• Records:

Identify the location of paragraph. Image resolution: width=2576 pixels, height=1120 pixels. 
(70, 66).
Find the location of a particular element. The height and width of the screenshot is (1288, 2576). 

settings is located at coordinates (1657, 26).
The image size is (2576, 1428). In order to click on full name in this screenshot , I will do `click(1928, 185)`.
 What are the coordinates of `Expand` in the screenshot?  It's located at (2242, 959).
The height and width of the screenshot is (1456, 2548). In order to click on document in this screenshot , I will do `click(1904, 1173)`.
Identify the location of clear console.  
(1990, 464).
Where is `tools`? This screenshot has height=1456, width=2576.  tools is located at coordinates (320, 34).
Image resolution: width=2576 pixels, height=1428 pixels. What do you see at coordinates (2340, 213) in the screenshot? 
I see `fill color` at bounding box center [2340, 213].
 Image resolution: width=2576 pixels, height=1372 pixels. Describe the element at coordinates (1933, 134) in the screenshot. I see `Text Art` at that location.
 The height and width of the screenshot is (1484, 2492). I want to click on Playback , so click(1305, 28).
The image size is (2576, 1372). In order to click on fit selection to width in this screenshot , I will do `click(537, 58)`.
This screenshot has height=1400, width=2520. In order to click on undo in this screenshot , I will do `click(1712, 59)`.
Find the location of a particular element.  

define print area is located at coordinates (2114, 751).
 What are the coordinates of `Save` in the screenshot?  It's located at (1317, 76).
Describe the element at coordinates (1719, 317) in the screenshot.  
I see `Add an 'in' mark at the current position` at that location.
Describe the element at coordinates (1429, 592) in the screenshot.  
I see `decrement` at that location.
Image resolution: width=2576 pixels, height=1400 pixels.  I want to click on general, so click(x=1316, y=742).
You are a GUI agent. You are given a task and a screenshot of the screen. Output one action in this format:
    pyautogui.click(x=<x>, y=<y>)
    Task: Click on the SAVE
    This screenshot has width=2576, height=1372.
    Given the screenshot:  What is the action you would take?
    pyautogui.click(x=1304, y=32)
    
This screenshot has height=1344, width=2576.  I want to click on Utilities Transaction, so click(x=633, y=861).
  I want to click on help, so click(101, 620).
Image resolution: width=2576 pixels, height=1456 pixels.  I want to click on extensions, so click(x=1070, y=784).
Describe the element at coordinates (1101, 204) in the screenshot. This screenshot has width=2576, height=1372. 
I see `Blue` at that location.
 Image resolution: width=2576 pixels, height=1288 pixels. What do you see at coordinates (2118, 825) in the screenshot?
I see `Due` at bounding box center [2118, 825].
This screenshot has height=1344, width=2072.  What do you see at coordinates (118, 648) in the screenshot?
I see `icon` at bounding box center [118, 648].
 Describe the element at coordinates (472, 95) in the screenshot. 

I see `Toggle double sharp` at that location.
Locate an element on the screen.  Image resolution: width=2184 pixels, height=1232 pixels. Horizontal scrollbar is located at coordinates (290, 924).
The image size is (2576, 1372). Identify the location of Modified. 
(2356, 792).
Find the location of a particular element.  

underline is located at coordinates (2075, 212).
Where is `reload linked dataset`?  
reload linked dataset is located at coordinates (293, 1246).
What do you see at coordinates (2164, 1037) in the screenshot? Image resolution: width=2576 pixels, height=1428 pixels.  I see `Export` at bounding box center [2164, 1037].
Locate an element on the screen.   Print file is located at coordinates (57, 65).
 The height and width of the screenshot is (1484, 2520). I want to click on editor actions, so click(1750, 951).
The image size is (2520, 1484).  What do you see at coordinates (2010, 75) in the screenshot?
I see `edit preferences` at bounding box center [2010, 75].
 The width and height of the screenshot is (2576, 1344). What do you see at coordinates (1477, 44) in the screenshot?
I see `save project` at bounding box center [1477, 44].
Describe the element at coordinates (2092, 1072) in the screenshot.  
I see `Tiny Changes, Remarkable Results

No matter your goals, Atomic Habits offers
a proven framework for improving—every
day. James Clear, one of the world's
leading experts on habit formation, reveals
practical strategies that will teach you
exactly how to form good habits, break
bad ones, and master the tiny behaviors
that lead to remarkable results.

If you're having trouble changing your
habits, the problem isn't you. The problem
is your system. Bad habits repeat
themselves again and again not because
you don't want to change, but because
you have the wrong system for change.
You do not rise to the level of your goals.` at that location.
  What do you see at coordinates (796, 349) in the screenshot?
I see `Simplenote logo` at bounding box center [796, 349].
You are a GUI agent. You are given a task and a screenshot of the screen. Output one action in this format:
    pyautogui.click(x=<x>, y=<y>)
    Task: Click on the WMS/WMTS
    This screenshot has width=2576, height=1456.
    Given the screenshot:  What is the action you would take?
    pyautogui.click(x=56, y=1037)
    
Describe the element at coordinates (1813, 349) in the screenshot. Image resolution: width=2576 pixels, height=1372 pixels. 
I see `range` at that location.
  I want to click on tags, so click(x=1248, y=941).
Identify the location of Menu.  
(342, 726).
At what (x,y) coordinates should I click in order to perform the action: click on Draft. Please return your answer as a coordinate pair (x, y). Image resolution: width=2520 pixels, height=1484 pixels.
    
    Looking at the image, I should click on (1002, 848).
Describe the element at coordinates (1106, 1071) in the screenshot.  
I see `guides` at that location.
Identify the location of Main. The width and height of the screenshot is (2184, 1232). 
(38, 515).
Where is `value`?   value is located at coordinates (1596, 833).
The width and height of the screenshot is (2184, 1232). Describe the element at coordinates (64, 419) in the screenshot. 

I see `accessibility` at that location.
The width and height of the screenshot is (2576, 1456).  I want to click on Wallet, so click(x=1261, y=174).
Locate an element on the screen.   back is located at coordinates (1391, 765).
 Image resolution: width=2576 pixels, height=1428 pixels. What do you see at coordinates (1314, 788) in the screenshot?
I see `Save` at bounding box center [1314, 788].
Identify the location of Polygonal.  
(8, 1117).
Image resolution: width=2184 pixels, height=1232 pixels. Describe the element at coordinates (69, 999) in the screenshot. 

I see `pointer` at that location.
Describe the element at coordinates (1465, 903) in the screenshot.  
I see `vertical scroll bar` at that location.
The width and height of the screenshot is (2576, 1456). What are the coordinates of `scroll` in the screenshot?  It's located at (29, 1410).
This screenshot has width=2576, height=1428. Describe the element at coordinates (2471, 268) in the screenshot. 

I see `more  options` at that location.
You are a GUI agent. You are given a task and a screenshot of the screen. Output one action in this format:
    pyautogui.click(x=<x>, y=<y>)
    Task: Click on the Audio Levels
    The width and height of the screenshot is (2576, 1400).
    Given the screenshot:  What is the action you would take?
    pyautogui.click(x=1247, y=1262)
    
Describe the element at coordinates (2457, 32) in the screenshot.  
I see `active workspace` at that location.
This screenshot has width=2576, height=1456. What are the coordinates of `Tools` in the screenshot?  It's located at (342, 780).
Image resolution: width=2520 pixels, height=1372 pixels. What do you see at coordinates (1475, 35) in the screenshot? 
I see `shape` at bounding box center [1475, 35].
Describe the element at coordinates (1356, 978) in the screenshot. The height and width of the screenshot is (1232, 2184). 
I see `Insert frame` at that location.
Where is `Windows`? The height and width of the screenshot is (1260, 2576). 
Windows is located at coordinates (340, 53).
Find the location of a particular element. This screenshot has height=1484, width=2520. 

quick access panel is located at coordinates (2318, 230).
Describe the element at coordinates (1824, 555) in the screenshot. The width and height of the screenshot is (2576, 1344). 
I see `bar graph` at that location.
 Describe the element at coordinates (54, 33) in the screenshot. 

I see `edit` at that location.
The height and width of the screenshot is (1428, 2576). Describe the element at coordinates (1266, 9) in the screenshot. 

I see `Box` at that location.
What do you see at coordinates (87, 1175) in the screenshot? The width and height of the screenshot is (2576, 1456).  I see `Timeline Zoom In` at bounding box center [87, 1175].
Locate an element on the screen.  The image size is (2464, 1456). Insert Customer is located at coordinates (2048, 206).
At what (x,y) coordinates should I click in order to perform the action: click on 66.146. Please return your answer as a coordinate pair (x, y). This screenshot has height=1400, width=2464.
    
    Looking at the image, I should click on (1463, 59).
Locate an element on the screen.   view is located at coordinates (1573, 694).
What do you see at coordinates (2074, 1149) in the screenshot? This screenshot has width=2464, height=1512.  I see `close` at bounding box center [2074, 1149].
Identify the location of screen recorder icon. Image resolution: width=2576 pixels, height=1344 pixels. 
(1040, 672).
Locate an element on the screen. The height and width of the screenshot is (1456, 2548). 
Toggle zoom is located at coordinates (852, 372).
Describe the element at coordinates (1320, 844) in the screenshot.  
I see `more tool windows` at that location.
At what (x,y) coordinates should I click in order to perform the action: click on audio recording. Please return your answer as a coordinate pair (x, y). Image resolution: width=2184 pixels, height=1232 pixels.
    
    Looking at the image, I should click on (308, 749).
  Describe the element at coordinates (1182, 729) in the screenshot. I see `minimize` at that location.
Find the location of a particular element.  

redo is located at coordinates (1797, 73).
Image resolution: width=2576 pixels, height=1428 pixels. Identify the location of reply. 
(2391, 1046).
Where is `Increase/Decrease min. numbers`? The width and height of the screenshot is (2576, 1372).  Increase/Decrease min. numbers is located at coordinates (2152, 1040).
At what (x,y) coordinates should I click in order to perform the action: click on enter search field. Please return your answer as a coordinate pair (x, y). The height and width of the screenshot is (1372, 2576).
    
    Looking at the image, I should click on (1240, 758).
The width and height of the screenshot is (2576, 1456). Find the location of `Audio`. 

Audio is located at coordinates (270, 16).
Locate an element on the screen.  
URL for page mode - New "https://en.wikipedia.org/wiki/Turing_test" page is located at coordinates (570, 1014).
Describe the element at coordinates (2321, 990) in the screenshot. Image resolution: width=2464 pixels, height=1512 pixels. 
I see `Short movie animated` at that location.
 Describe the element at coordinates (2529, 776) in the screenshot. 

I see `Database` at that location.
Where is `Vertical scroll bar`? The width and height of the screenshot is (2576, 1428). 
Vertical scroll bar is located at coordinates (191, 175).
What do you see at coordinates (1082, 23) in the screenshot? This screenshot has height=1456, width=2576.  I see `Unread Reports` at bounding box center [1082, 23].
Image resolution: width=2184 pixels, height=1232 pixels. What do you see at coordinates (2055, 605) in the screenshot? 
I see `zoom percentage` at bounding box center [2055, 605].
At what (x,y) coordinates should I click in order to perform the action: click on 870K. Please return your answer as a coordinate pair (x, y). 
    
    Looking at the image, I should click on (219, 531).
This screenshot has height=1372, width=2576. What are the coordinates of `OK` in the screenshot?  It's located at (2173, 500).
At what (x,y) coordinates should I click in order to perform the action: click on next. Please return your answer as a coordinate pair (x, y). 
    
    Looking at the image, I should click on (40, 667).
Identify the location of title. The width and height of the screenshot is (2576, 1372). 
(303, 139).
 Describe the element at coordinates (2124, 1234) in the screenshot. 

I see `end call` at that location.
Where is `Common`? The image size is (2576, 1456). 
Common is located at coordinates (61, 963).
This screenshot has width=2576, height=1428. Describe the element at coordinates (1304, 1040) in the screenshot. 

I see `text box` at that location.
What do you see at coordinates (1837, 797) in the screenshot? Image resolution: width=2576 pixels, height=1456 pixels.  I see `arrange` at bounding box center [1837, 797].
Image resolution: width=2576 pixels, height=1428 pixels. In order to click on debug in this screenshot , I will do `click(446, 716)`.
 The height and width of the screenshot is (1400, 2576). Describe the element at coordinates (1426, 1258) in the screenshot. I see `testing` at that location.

• Your goal: Copy the data above word for word, starting with its first line and stopping after the line that contains "at (2242, 959).". Include both of those lines.

• Solution to the problem:
Identify the location of paragraph. Image resolution: width=2576 pixels, height=1120 pixels. 
(70, 66).
Find the location of a particular element. The height and width of the screenshot is (1288, 2576). 

settings is located at coordinates (1657, 26).
The image size is (2576, 1428). In order to click on full name in this screenshot , I will do `click(1928, 185)`.
 What are the coordinates of `Expand` in the screenshot?  It's located at (2242, 959).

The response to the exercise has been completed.